What It Is What It Measures What It Tells Us Why It Matters to ARTs
A cumulative flow diagram (CFD) is a graphical representation of the team’s work in process (WIP) as it flows through the Kanban system. In a cumulative flow diagram, each band of color represents a lane on the board, and the width (vertically) of that lane represents the number of cards in that lane. When plotted over time (the horizontal axis), team can see how the WIP in that lane changes. When WIP is decreasing, the lane narrows; however, when WIP is increasing, it starts to “bulge.” Drawing a vertical line from the edge of the “done” lane to the edge of the topmost lane will give teams the total WIP at that point in time. A CFD provides quick, visual insight into the overall WIP in a system and how that WIP is flowing through the system. It can be used to calculate burn-up trajectories for work, as well as to provide a quick visual identification of where process bottlenecks may be forming. The metric helps teams understand the state of current work and what might need to be done to speed up the pace of delivery. A cumulative flow diagram helps teams ensure that the flow of work across the team (or team of teams) is consistent. It makes it easy to identify bottlenecks, especially when used in conjunction with WIP limits.

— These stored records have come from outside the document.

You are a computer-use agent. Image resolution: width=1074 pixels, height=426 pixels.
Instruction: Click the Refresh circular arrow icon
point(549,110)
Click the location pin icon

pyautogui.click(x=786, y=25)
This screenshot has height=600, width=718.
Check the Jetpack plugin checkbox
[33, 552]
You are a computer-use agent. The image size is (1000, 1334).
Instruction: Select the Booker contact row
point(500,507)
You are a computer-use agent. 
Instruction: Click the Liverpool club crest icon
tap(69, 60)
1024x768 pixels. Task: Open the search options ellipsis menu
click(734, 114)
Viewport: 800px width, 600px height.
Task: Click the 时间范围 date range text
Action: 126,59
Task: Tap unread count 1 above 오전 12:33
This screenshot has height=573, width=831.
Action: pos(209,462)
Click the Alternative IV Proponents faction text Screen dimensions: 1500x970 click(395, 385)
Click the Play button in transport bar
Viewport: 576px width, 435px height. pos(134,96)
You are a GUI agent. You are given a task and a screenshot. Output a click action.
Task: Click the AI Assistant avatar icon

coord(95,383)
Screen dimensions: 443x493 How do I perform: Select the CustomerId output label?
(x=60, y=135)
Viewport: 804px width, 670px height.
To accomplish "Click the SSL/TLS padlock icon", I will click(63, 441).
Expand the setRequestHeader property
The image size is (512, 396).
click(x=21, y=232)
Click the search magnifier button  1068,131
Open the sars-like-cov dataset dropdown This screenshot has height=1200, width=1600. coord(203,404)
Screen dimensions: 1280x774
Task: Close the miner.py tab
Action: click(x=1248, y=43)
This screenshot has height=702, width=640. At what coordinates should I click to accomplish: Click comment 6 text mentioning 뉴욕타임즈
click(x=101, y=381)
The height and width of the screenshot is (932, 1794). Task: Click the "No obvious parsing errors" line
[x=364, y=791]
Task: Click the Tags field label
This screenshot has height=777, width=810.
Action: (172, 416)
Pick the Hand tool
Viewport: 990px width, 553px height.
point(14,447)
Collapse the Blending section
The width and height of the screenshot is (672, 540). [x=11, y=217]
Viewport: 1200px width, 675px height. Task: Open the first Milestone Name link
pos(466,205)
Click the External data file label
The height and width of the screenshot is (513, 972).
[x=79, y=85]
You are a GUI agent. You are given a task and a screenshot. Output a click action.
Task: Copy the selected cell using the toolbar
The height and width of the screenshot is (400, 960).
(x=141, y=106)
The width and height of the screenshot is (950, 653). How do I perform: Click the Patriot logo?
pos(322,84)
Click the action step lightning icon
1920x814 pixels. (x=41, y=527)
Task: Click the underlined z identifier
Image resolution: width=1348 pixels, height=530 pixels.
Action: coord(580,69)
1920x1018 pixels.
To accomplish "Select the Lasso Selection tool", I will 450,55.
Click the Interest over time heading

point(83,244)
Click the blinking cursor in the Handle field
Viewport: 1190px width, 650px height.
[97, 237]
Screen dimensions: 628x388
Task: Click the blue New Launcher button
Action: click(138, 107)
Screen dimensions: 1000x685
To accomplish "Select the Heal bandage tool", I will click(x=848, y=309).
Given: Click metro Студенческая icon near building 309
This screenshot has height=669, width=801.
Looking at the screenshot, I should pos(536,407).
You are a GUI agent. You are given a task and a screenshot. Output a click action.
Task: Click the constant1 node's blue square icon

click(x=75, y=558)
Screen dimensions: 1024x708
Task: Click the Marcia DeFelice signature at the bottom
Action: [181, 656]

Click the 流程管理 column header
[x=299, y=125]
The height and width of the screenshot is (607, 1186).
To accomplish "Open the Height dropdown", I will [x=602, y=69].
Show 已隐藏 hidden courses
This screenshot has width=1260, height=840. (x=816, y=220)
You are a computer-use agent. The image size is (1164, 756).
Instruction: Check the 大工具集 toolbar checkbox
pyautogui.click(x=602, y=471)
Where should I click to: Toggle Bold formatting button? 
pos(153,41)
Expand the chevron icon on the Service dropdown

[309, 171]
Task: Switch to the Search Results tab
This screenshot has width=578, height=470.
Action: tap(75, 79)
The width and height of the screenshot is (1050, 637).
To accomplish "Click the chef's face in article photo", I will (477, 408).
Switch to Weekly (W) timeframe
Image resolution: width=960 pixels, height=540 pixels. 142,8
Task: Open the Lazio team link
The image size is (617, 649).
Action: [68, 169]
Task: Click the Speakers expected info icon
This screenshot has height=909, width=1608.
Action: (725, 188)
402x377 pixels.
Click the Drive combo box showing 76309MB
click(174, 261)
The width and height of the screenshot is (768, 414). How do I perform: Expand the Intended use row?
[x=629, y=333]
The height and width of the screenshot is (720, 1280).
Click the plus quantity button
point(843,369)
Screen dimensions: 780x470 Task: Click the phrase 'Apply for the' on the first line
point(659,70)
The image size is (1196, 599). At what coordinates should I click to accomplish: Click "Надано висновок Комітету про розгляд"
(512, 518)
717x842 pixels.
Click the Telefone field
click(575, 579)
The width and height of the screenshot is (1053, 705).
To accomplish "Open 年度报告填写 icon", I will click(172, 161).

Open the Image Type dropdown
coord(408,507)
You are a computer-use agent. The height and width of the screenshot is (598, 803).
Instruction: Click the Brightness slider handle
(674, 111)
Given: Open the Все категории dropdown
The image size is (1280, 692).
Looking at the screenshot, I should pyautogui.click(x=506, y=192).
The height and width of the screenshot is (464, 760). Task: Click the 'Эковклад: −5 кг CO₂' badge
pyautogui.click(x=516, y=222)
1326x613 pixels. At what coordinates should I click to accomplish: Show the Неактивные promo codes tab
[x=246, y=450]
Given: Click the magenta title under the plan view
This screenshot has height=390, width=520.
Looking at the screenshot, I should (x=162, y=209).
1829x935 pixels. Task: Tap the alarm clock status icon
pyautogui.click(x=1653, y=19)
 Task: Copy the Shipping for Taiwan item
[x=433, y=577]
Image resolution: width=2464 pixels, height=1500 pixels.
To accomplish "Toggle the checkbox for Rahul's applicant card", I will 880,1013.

Advancing Beyond Factory Metrics

Both Lean and Agile metrics are tools meant to quantify team performance and provide actionable insights for how to improve. But of course, just as a hammer can be used to build a treehouse or destroy a glass vase, these tools have to be used intentionally and correctly in order to achieve their intended purposes.

Before diving into collecting data and implementing changes, it’s important for teams to understand why these metrics matter, and how they can help drive continuous improvement. In traditional corporate cultures, metrics have been and are often still used to closely monitor team performance in ways that are detrimental to true innovation.

It’s reasonable to assume that there will be people on every team who will be resistant to the idea of collecting, analyzing, and discussing Lean and Agile metrics. It’s important to reinforce the idea that these metrics are only meant for teams (and teams of teams) to improve their own performance, because this is the context in which they are truly useful.

It’s also important to not let the metrics themselves become the goal: The goal is to consistently deliver value, while increasing the predictability and health of the system. The goal is not to have the fastest cycle time or most accurate sprint burndown – these are the means to the end. But if the end goal is unclear, then these “achievements” are in vain.

In other words, it’s not just about doing things – it’s about doing the right things. All Lean and Agile metrics should be rooted in the product roadmap. For each initiative on the roadmap, there should be several key performance indicators (KPIs) that map to the program’s goals.

There must also be success criteria for each requirement, such as adoption rate by end-users or percentage of code covered by automated tests. These success criteria feed into the program’s Agile metrics. The more teams learn, the better they can adapt and evolve.

The first step is to define desired outcomes (OKRs) and select the right metrics to measure progress toward those goals. The next step is to make it easy for teams to collect and analyze that data.

Lean and Agile metrics should be reviewed frequently and discussed often. Over time, this data will accumulate, and teams will be able to use it not only improve upon past performance, but more accurately predict how changes now will impact future performance.